▸ **TRECHO SELECIONADO**
____________________

Atualizado em 11 de junho de 2021 10:51

A Lei Maria da Penha (11.340/2006), atendendo chamamento constitucional contido no artigo 226 § 8º da Carta Magna, quando de sua aprovação, trouxe consigo uma proposta bem clara e bifurcada em seus objetivos: em primeiro plano proporcionar uma mudança no comportamento humano com relação às agressões perpetradas contra namoradas, companheiras e esposas, oferecendo a elas a tutela protetiva emergencial, assim como a criação de políticas públicas para ampará-las contra a violência doméstica e familiar em razão do gênero, definindo que a violência pode ser física, psicológica, sexual, patrimonial ou moral, conforme artigo 7º da referida lei, ou qualquer outra modalidade de violência, vez que o rol desse artigo é exemplificativo.

Diferentemente das outras legislações, no caso presente, a tutela é voltada para o lar que, apesar de não carregar uma definição legislativa, vai muito além do território circunscrito à casa, residência ou moradia. É o território onde se abrigam pessoas que se consideram aparentadas, unidas por laços naturais, legais ou por afinidade, mas que têm em comum o respeito mútuo e a convivência harmônica. Não é a delimitação física, com estreitas divisórias, orientadas por números e nomes. É, sim, um espaço de convivência, amplo o suficiente para suportar o desenvolvimento natural e espiritual de seus moradores. É o templo sagrado (my home is my temple) onde serão edificados os sentimentos, a dignidade e o caráter de seus moradores que, posteriormente, poderão repassá-los à comunidade maior, que é a sociedade em que se vive.

____________________

▸ **DADOS ARMAZENADOS**

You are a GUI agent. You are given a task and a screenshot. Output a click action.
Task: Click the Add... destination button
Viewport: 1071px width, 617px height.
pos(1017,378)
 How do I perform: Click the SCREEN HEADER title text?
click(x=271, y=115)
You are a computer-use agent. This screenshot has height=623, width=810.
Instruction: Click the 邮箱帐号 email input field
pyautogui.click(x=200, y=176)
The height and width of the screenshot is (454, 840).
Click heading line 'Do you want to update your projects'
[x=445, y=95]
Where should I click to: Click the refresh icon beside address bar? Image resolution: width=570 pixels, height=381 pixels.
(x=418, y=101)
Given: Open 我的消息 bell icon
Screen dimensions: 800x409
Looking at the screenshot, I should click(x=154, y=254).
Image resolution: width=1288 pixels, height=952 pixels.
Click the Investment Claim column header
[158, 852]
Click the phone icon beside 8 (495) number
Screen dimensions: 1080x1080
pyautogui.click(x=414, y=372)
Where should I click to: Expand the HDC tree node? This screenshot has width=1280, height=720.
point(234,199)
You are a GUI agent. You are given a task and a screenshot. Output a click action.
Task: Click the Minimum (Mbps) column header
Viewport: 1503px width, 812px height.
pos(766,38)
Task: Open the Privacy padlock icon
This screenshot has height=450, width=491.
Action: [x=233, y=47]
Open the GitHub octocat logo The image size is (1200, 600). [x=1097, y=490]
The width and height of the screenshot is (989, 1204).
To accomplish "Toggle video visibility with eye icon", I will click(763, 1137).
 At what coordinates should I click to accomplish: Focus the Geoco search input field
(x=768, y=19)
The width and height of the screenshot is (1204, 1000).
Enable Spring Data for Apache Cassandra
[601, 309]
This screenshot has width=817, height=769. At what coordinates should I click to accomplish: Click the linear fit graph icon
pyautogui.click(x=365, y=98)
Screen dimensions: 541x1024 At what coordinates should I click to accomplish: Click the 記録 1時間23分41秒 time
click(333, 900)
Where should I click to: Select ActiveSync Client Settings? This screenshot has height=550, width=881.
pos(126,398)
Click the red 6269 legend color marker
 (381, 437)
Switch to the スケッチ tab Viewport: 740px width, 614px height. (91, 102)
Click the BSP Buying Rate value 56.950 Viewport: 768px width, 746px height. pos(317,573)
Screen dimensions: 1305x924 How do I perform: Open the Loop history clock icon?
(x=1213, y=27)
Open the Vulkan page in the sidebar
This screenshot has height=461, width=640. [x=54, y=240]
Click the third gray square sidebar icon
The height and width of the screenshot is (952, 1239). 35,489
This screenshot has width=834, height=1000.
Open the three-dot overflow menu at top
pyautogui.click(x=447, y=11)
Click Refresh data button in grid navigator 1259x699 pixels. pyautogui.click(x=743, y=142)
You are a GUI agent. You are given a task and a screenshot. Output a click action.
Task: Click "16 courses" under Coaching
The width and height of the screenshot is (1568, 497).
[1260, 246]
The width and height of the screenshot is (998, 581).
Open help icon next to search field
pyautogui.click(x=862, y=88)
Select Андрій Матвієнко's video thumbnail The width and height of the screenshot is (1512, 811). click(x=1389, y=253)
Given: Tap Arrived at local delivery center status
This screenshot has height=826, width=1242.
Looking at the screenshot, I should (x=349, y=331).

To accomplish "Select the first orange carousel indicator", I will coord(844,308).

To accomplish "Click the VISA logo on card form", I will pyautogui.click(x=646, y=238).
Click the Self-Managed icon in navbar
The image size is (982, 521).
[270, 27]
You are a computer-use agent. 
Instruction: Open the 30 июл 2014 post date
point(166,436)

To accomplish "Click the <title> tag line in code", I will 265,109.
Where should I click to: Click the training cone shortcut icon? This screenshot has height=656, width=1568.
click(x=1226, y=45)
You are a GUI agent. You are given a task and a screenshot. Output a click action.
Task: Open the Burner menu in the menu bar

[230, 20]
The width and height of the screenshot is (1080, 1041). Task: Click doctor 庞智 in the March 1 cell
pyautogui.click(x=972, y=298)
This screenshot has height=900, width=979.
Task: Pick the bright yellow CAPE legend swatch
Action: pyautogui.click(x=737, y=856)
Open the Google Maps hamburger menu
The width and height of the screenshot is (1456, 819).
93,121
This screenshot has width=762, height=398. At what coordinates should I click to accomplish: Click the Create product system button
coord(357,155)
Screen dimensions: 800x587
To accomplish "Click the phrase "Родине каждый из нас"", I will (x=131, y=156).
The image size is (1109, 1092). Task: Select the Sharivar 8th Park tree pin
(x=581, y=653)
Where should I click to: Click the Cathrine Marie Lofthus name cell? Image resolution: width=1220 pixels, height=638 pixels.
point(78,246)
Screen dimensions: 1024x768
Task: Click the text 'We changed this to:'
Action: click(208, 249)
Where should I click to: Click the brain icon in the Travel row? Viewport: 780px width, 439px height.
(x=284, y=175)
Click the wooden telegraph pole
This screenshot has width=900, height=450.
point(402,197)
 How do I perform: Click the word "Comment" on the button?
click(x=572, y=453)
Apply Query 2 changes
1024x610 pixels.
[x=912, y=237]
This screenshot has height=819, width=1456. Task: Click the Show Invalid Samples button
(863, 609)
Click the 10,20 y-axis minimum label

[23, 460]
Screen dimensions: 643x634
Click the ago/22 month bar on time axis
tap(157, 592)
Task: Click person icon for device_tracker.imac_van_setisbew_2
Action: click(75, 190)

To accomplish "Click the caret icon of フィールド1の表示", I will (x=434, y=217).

____________________

Dê continuidade ao texto sobre a Lei Maria da Penha, começando logo após a última frase apresentada.

▸ **RESULTADO DA TAREFA**
O segundo plano, de origem criminal, provocou a criação de um tipo penal, de construção recente, com pena mais exacerbada que a do homicídio, também revestido do caráter de hediondez, com a finalidade de proteger a mulher na vivência doméstica e familiar, como, também, evitar qualquer modalidade de menosprezo ou discriminação à condição de mulher. A título de curiosidade, a prática de homicídio simples prevê uma pena de 6 a 20 anos de reclusão, enquanto que no feminicídio, alojado ali na forma qualificada, a pena é de 12 a 30 anos, também de reclusão, sem contar ainda com os acréscimos em razão do estado gestacional da vítima, se o fato for praticado diante de descendentes ou ascendentes, assim como em razão de descumprimento de medida protetiva.

A deputada Federal Rose Modesto (PSDB-MS) apresentou à Câmara Federal (PL 1.568/2019), projeto que já foi aprovado em maio de 2021 e se encontra no Senado Federal com o sinal verde já anunciado, para que o feminicídio seja tipificado como crime autônomo e não como apêndice do crime de homicídio na forma qualificada, além da exasperação da pena mínima de reclusão que alcançaria 15 anos.

Será que o agravamento da pena mínima do crime de feminicídio, por si só, acarretaria uma redução significativa dessa prática que causa repulsa inconteste na comunidade?

A impressão que se tem é que o feminicida, sabedor que é do alto grau de periculosidade que reveste sua conduta, não se intimida diante da pena e sim que, conforme vem ocorrendo em escala progressiva e em muitos casos com requintes de crueldade - principalmente no período pandêmico - faz opção pelos atos de violência, não se importando com as consequências penais referentes ao seu status libertatis.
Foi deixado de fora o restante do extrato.